[Items from a dataset]
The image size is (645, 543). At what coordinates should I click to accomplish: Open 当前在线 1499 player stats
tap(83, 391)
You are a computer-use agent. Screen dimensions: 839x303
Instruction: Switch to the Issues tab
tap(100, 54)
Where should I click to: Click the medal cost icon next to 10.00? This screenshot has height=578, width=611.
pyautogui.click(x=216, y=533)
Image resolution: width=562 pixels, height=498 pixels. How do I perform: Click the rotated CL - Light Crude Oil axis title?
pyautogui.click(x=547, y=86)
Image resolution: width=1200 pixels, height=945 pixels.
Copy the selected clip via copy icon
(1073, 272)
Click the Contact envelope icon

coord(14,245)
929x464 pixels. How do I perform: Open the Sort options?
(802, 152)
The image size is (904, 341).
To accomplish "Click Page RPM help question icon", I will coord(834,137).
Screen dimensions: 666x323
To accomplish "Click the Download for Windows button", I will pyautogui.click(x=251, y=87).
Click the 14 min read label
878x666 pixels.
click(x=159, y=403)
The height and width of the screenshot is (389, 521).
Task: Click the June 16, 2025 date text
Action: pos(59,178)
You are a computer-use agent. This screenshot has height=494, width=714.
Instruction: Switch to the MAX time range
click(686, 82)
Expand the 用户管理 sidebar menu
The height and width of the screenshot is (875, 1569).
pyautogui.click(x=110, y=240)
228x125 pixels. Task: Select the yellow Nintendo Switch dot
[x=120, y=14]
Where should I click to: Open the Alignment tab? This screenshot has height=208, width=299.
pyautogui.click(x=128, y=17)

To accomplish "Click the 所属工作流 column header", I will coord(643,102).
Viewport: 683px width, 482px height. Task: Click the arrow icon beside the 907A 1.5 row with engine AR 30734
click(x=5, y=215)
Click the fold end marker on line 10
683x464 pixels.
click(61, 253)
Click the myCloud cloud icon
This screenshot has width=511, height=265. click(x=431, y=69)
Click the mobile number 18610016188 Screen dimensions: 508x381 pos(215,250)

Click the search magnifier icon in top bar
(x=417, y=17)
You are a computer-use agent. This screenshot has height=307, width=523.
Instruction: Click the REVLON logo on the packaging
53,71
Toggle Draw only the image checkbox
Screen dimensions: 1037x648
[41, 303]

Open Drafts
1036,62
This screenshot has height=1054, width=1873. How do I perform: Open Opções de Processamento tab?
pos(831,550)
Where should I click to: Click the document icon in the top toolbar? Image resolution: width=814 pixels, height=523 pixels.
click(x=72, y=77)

• _Prompt_:
The answer must be every line of the records that contains the word "computer".

• _Response box_:
You are a computer-use agent. Screen dimensions: 839x303
You are a computer-use agent. This screenshot has height=494, width=714.
You are a computer-use agent. This screenshot has height=307, width=523.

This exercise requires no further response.